There is no claim on plaintiff's part that any of the named defendants were in any way responsible for his ingestion of *161 wood alcohol. In fact, he has failed to show how any of the named defendants directly caused his injury. Before plaintiff can recover under 42 U.S.C. § 1983, he must allege and prove that defendants have deprived him of a right secured by the Constitution and the laws of the United States, and must show that the defendants deprived him of constitutional rights "under color of any statute, ordinance, regulation, custom or usage, of any state or territory." See Adickes v. Kress & Company, 398 U.S. 144, 150, 90 S. Ct. 1598, 1604, 26 L. Ed. 2d 142 (1969).
Plaintiff has pointed to no specific constitutional guarantee safeguarding the interest he asserts has been invaded. In Gittlemacher v. Prasse, 428 F.2d 1, 6 (CA3 1970), the Court said:
"These cases teach that an allegation of negligent conduct by a state public official is not sufficient, in and of itself, to bring a claim within Section 1983. More is needed than a naked averment that a tort was committed under the color of state law; the wrongdoing must amount to a deprivation of a right, privilege, or immunity secured by the Constitution and the laws of the United States. And this must be set forth with specificity; mere argumentative and conclusory allegations will not suffice."

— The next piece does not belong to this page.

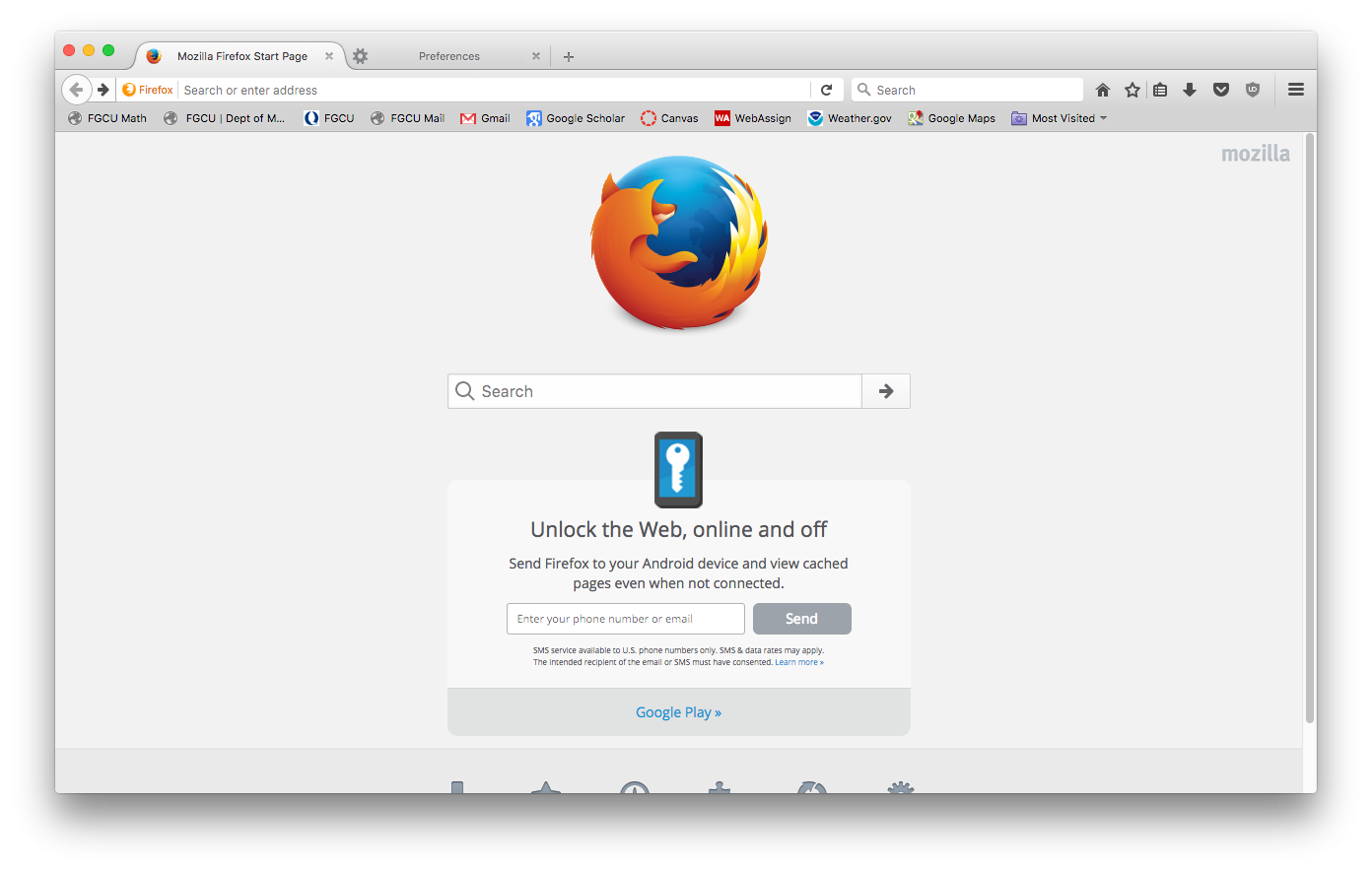Reload the page with refresh icon
The image size is (1372, 872).
coord(827,90)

A state may not properly be made a defendant in an action brought under 42 U.S.C. § 1983. Monell v. The Department of Social Services for the City of New York, 436 U.S. 658, 98 S. Ct. 2018, 56 L. Ed. 2d 611 (1978). Further, state agencies are not "persons" within the meaning of 42 U.S.C. § 1983, and thus are not subject to suit under that statute. Thompson v. Burke, 556 F.2d 231 (3d Cir. 1977); Bricker v. Michigan Parole Board, 405 F. Supp. 1340 (E.D.Mich.1975).
As to Warden Anderson, the plaintiff must allege and show "more than mere authority by the defendant over others who have violated plaintiff's right." Veres v. The County of Monroe, 364 F. Supp. 1327, 1331 (E.D.Mich.1973). He must allege "at least one specific act or omission ... which was a causative factor in depriving plaintiff of his federal civil rights." Further, state prison officials enjoy qualified immunity from an inmate's 42 U.S.C. § 1983 suit unless such official took such action with malicious intent to cause a deprivation of constitutional rights or other injury. Procunier v. Navarette, 98 S. Ct. 855, 434 U.S. 555, 55 L. Ed. 2d 24 (1978); Butz v. Economou, 438 U.S. 478, 98 S. Ct. 2894, 57 L. Ed. 2d 895 (1978).
It is clear that plaintiff's allegations do not rise to the level of a constitutional deprivation. To claim a Section 1983 violation because the prison officials did not lock up wood alcohol, which plaintiff consumed causing his injury, approaches the ludicrous.
IT IS THEREFORE ORDERED that the defendants' motion for summary Judgment of Dismissal be granted, and the action is hereby dismissed.